Source data:
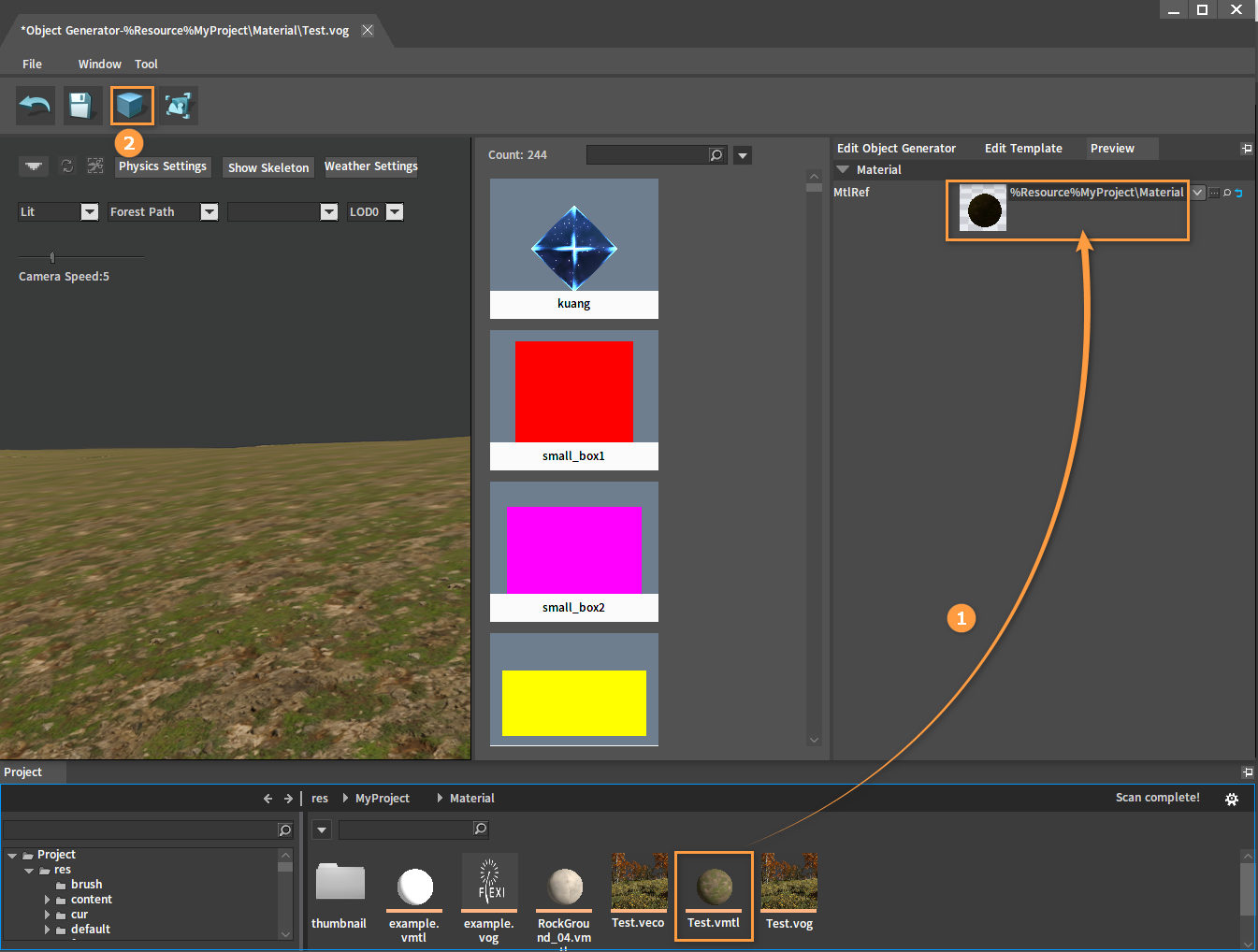Switch to the Edit Template tab
The height and width of the screenshot is (952, 1258).
pyautogui.click(x=1023, y=149)
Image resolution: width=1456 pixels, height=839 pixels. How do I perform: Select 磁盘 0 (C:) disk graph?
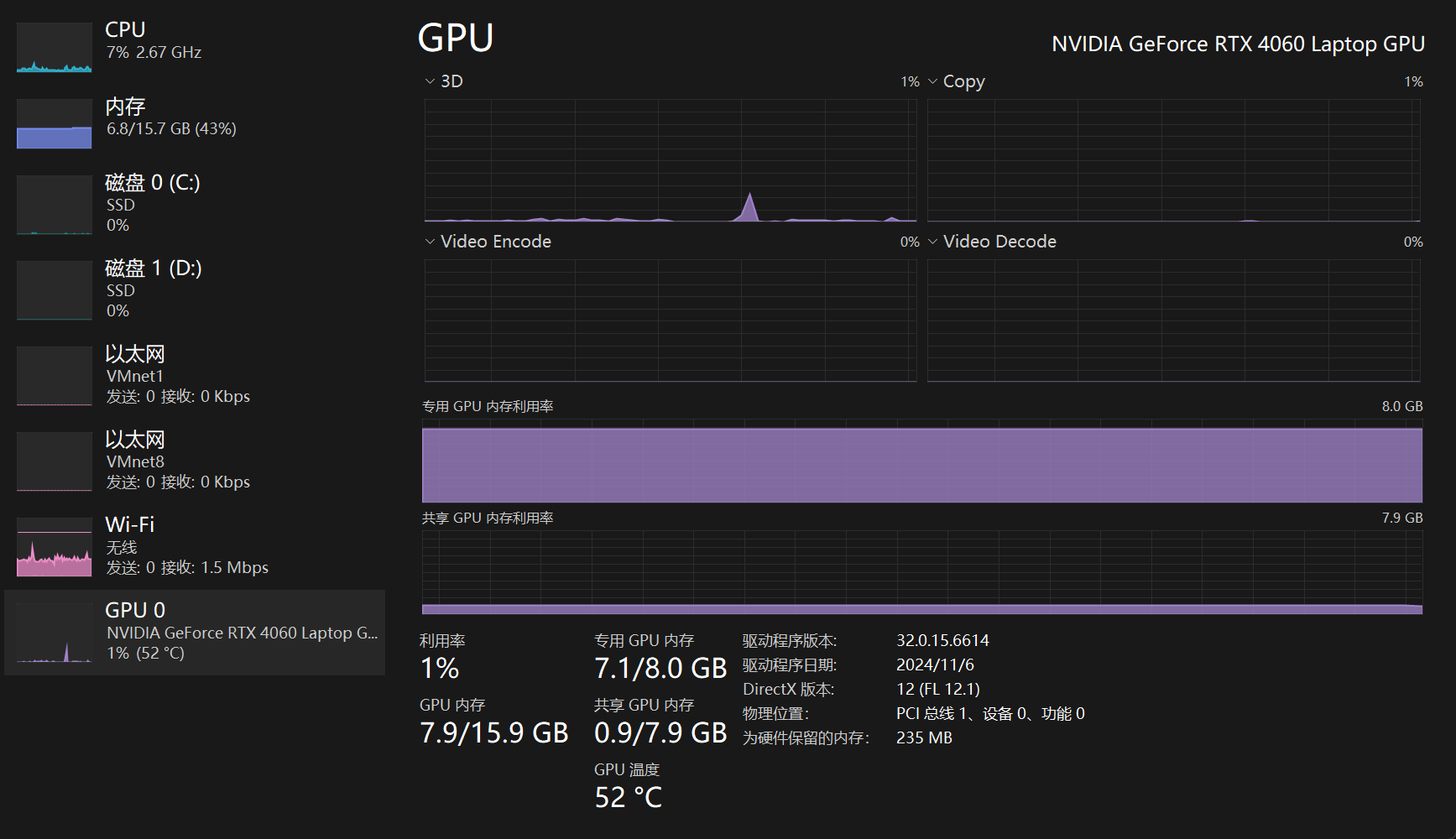pyautogui.click(x=55, y=205)
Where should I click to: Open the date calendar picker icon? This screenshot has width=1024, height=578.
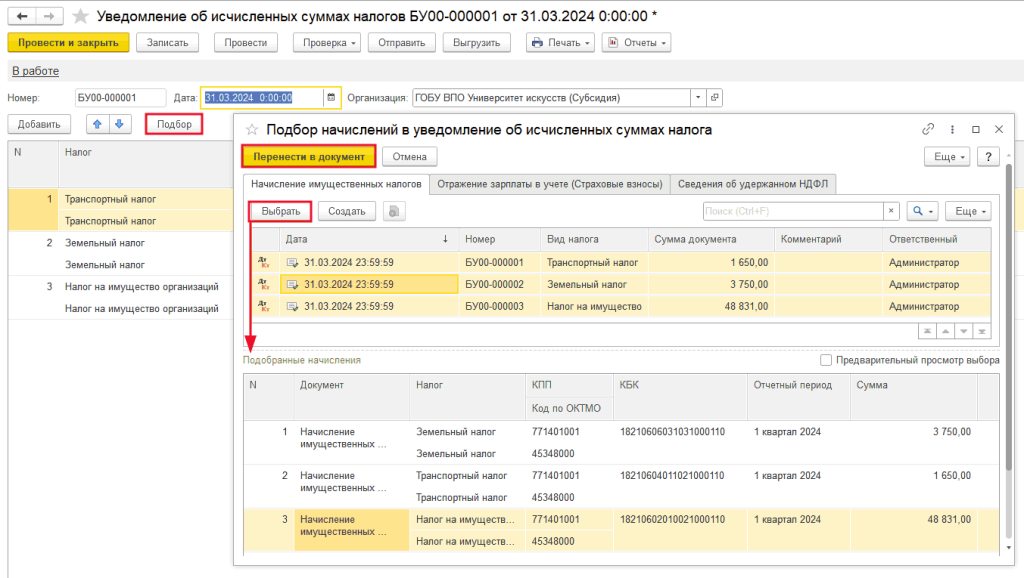pos(331,98)
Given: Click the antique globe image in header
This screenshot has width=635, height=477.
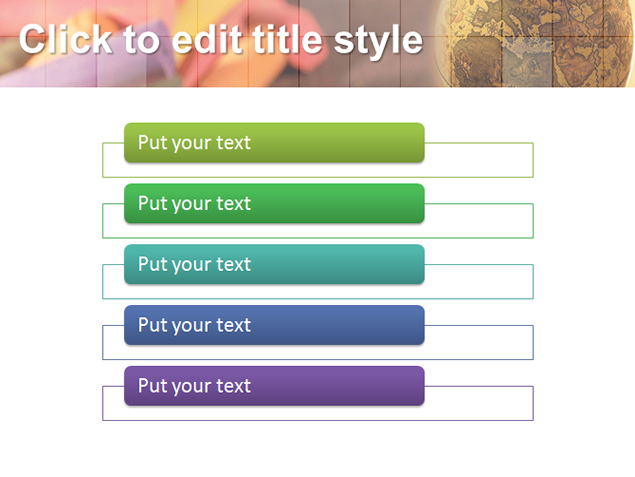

What is needed:
Reproduce all of the data above word for word, leaving out the pictures.

Result of the task:
Switch to the Edit Template tab
The height and width of the screenshot is (952, 1258).
pyautogui.click(x=1023, y=149)
Image resolution: width=1456 pixels, height=839 pixels. How do I perform: Select 磁盘 0 (C:) disk graph?
pyautogui.click(x=55, y=205)
Where should I click to: Open the date calendar picker icon? This screenshot has width=1024, height=578.
pos(331,98)
Given: Click the antique globe image in header
This screenshot has width=635, height=477.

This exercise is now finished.